For most of the 2012 fishing season, good news about Alaska king salmon has been as rare as a 90-pound whopper. But finally, there is a shred of optimism.
• The Deshka River, one of the biggest king producers in Southcentral Alaska, reached its minimum escapement goal of 13,000 fish on Saturday when 226 kings passed weir. That marks the third consecutive year the Deshka has surpassed its minimum goal, though the run still has a way to go before reaching the return of about 19,000 kings reached each of the past two years.
• On the huge Nushagak-Mulchatna drainage in Southwest Alaska, a late surge of kings headed upstream has allowed state biologists to double the bag limit to two kings a day. Through July 6, a sonar some 37 miles upstream from the mouth of the Nushagak has counted 56,861 kings -- considerably more than the 45,591 counted on the same date last year.
• Even on the Yukon River, a late bump in the number of kings headed up the lower river may have put biologists' pre-season estimate of 110,000 fish within reach. Already, 92,416 have passed the sonar at the village of Pilot Station 121 miles from the river mouth. While the peak of the run has passed, some late kings usually continue to dribble past the sonar into August. Last year, a total of about 123,000 kings swam past.

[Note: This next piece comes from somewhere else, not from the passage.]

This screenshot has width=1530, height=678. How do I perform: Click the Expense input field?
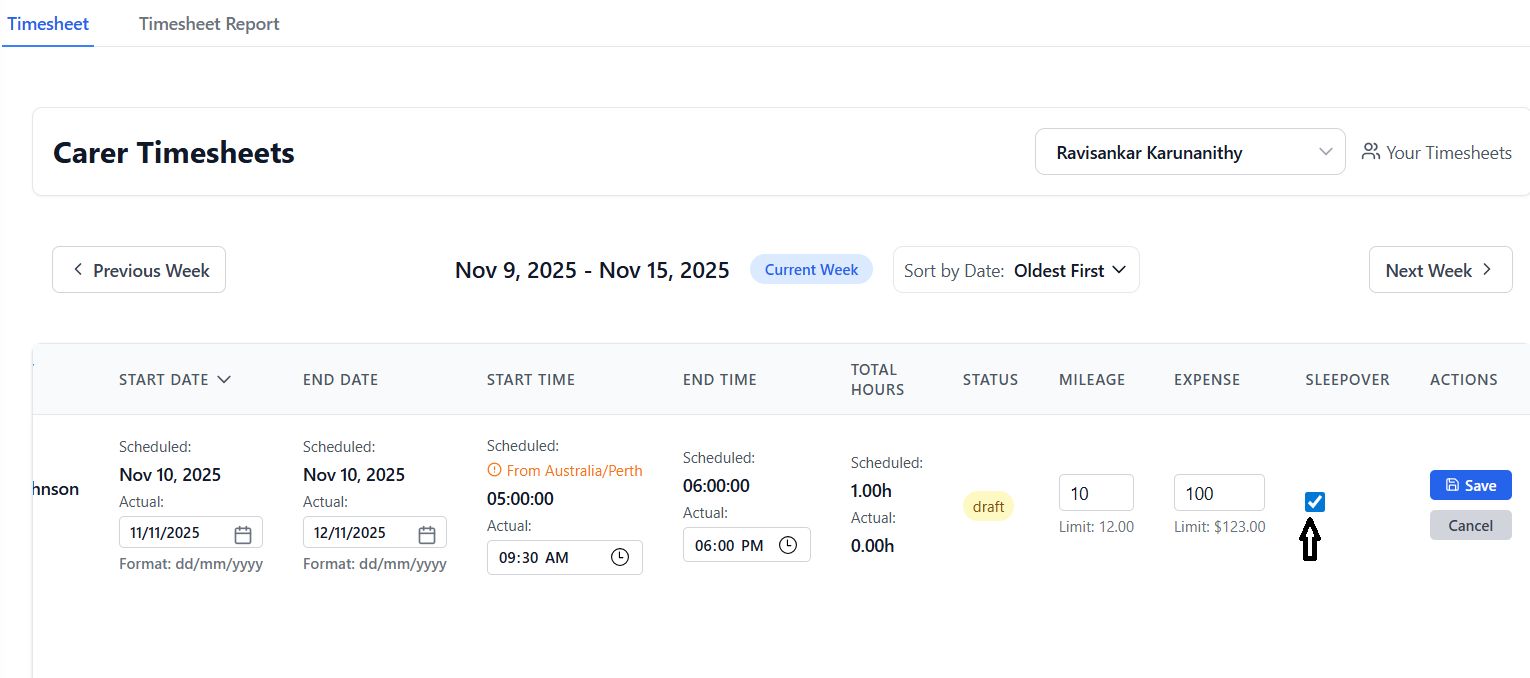(1218, 493)
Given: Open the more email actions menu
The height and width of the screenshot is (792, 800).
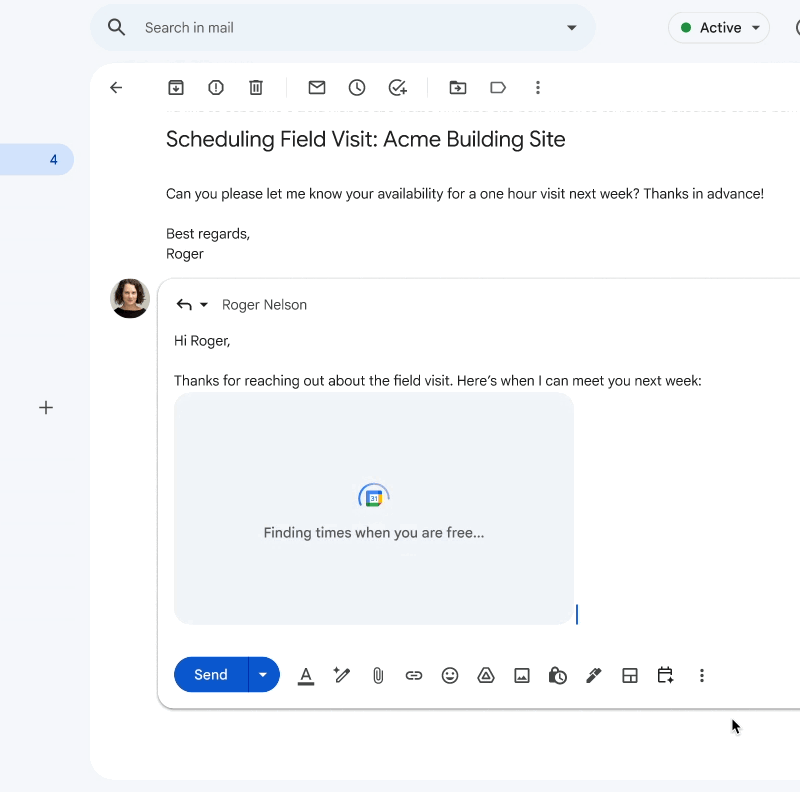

Early on, state fisheries biologists speculated that in addition to being weak, Alaska's king runs might be late this year because lingering cold water threw off the timing of many runs.
While improving numbers on the Nushagak prompted state fisheries biologists to offer anglers more fish this week, the Deshka – and all other king fisheries in the Susitna drainage – remain closed, as they have been since June 25. Of the three waterways, the Deshka is the one closest to Alaska's population center in Anchorage and the Mat-Su Valley to the north.
Area fisheries biologist Sam Ivey said earlier this week that biologists have talked about reopening the Deshka to anglers for the final week of the season until its traditional July 13 closing. But he didn't expect that to happen. Ivey said biologists believe that putting more fish on the spawning beds would guarantee an adequate number of eggs.
"We've got a weak run we're dealing with," Ivey told Alaska Dispatch reporter Craig Medred. "We're evaluating it … You don't want to manage for just the low end of the goal."
Mat-Su fishing guide Andy Couch has delivered a petition to Alaska Department of Fish and Game Commissioner Cora Campbell asking her to order the fishery reopened until the traditional end of the season on July 13. There is, he said, no justification for keeping a fishery closed when the minimum escapement has been reached, and no one familiar with Alaska salmon fisheries could recall a time the state has done this on any other river.
"This just seems totally out of the normal way of doing things," Couch said, and it's not because of some concern about the quality of data, an issue that has arisen on the Kenai, Yukon and other rivers where sonar are used to count fish. The sonar have sometimes proven less than accurate. Not so the data from a good, old-fashioned weir where people visually count the number of fish going upstream.
"This is the best data they have," said Couch, who suspects the true story here is that the Deshka "is caught up in the king salmon politics throughout the state."
On the Nushagak, where a number of fishing lodges and camps operate, Fish and Game "now projects that the in-river run of king salmon will likely exceed 75,000 fish," according to area management biologist Jason Dye. "Therefore, the reduction of the bag and possession limit in place for the sport fishery is no longer warranted."
The Nushagak River rises in the Nushagak Hills and flows 275 miles to Nushagak Bay, claiming such major tributaries as the Mulchatna and Nuyakuk rivers. Few waterways attract more kings.
Seven years ago, a sonar counter on the river recorded a whopping 166,700 kings en route to spawning beds upstream, but then the run crashed. About a quarter of the fish counted in 2005 returned five years later.